* _Work to do_:
Switch "x-axis label" to "axis tick" in the part of the rows that opens with the line containing "The image size is (1222, 1308)." and closes with the line containing "pos(517,513)", then give back only those lines, otherwise unchanged and with the pictures left out.

* _Input for this task_:
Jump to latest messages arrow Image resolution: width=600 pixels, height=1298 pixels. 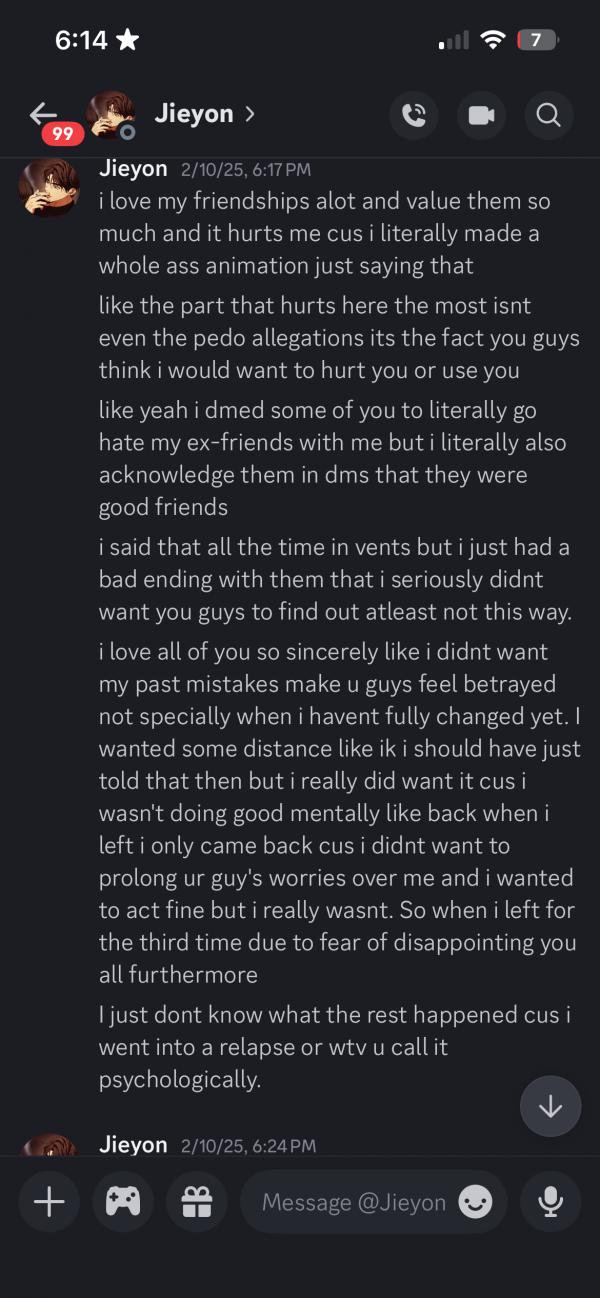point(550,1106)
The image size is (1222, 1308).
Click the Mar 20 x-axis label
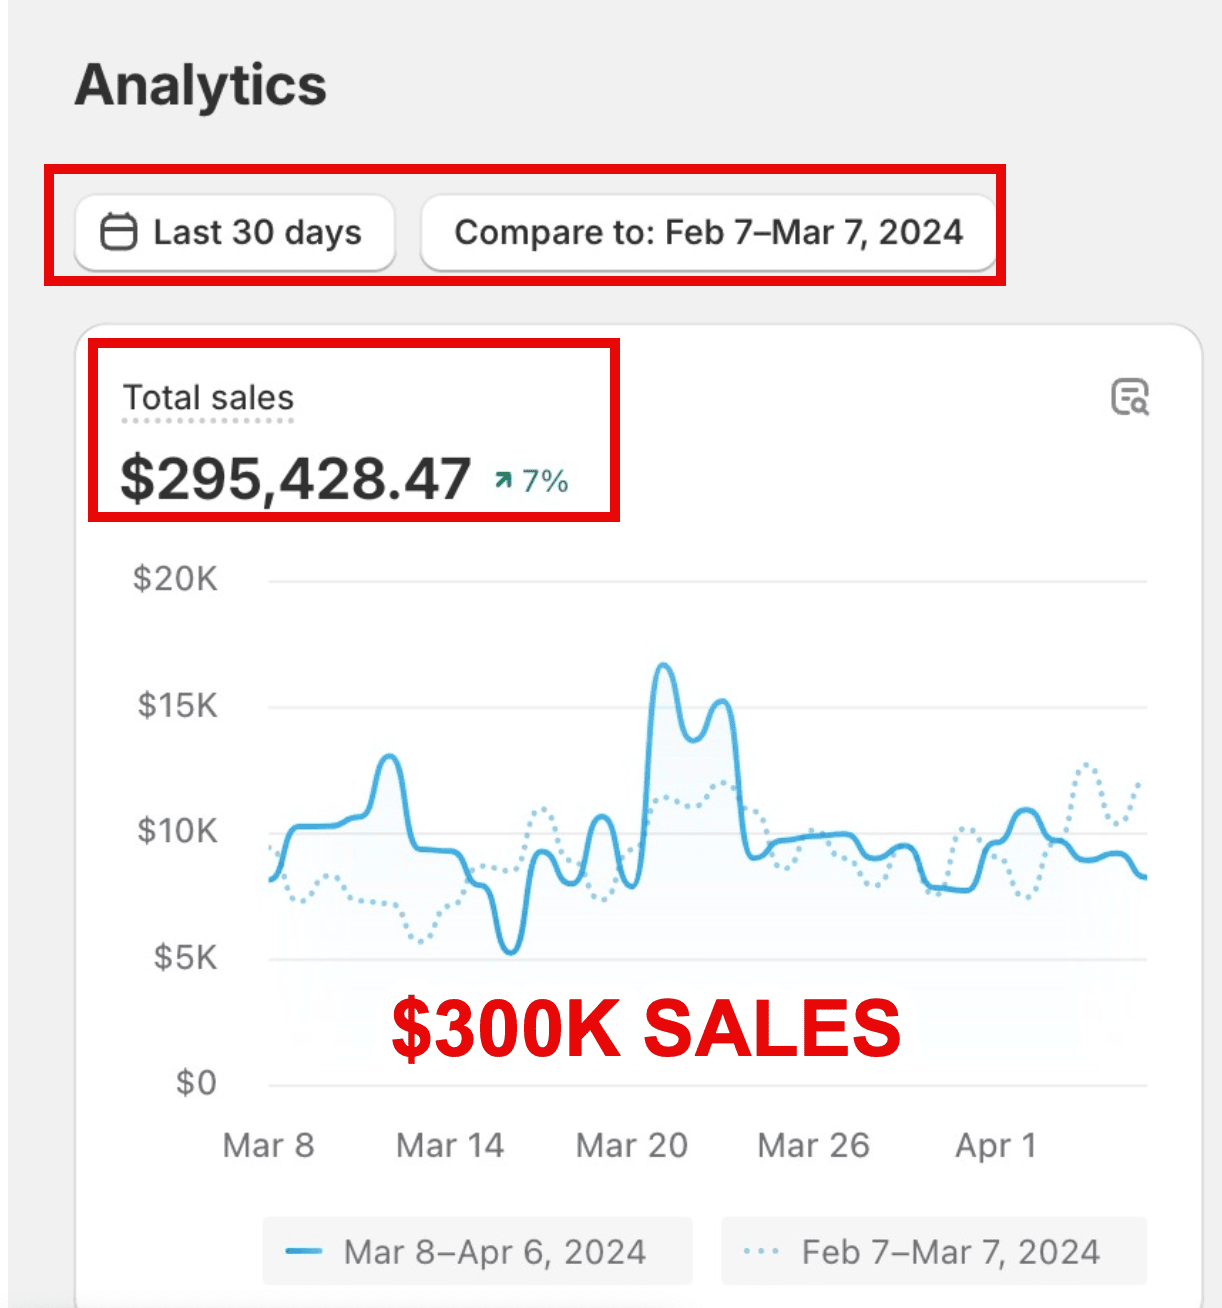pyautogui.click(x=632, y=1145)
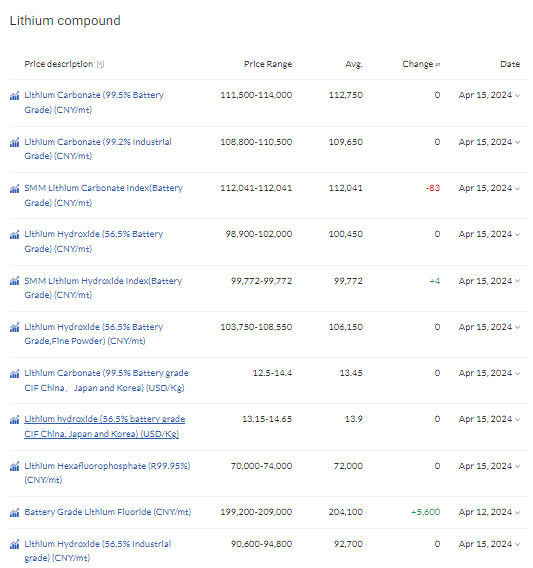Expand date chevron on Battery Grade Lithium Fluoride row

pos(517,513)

--

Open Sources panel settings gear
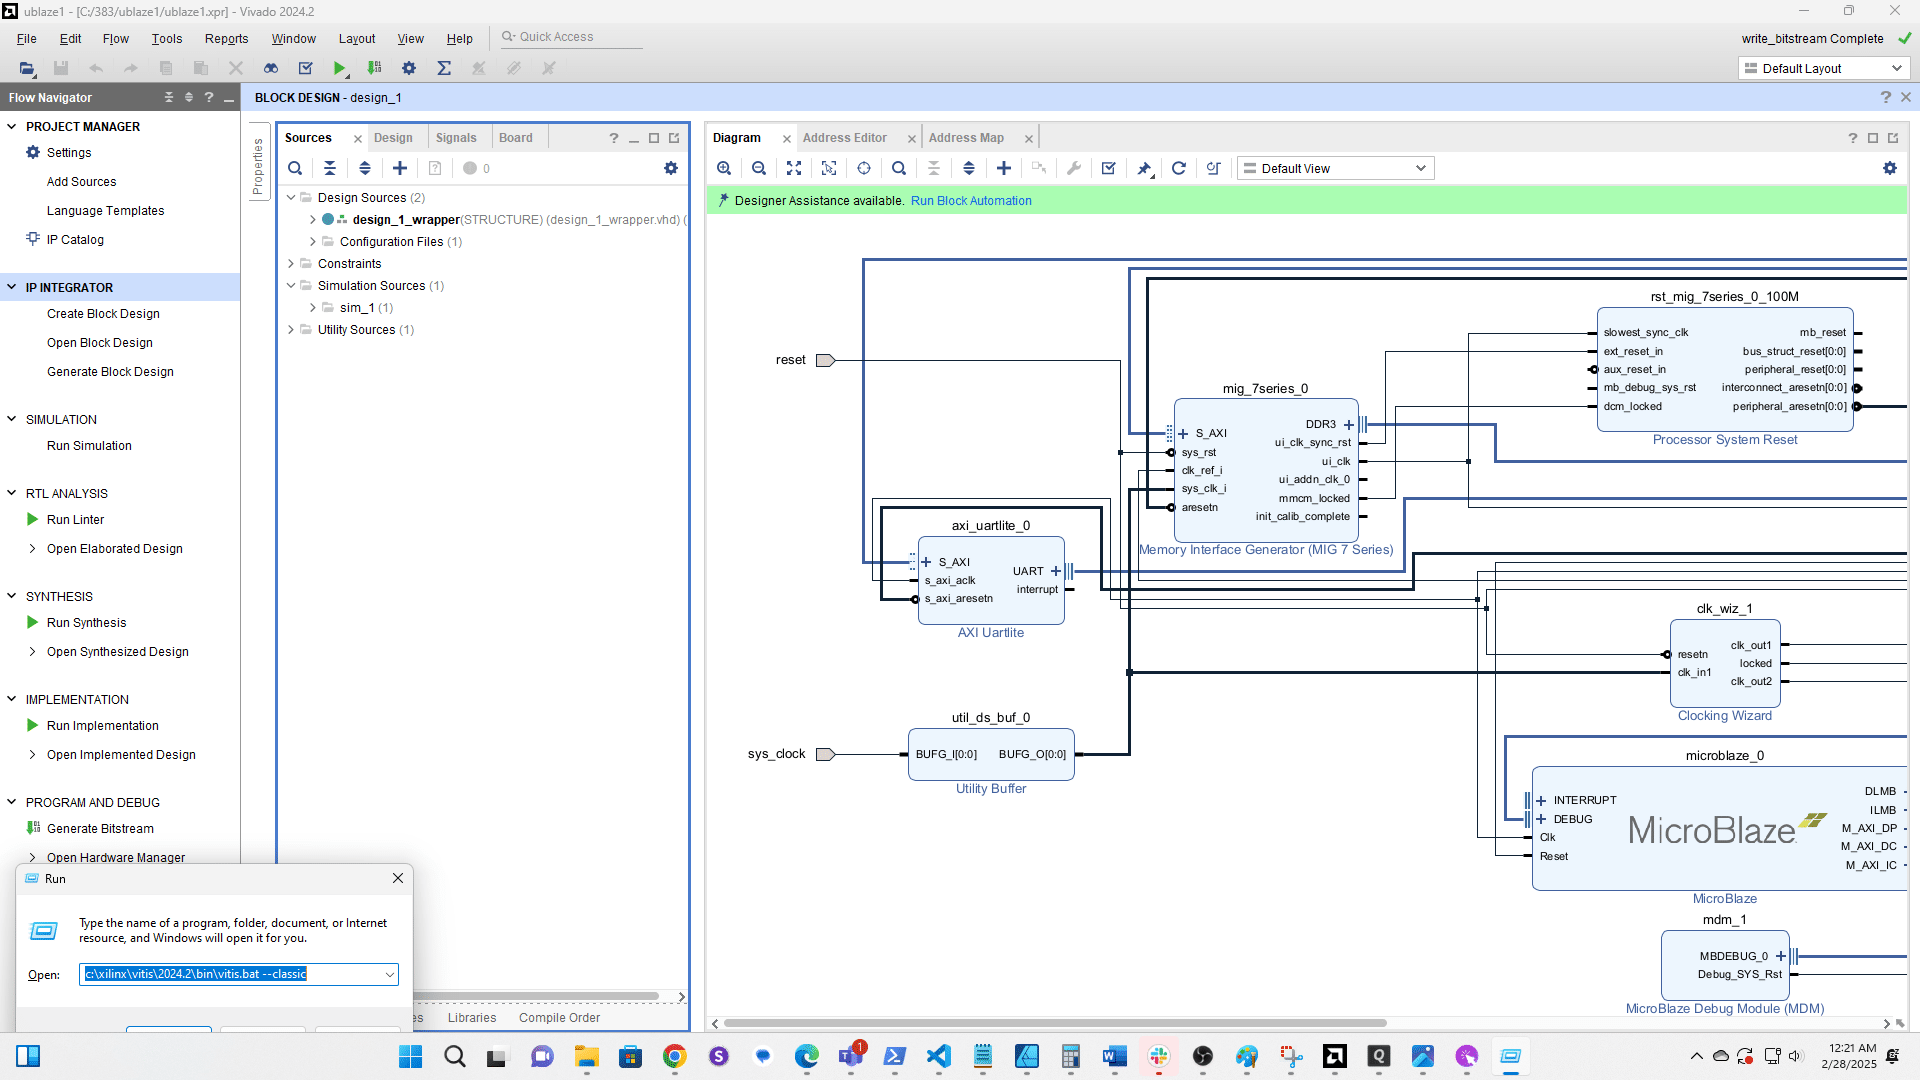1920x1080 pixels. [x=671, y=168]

* _The output_:
The image size is (1222, 1308).
Click the Mar 20 axis tick
pyautogui.click(x=632, y=1145)
Expand date chevron on Battery Grade Lithium Fluoride row

pos(517,513)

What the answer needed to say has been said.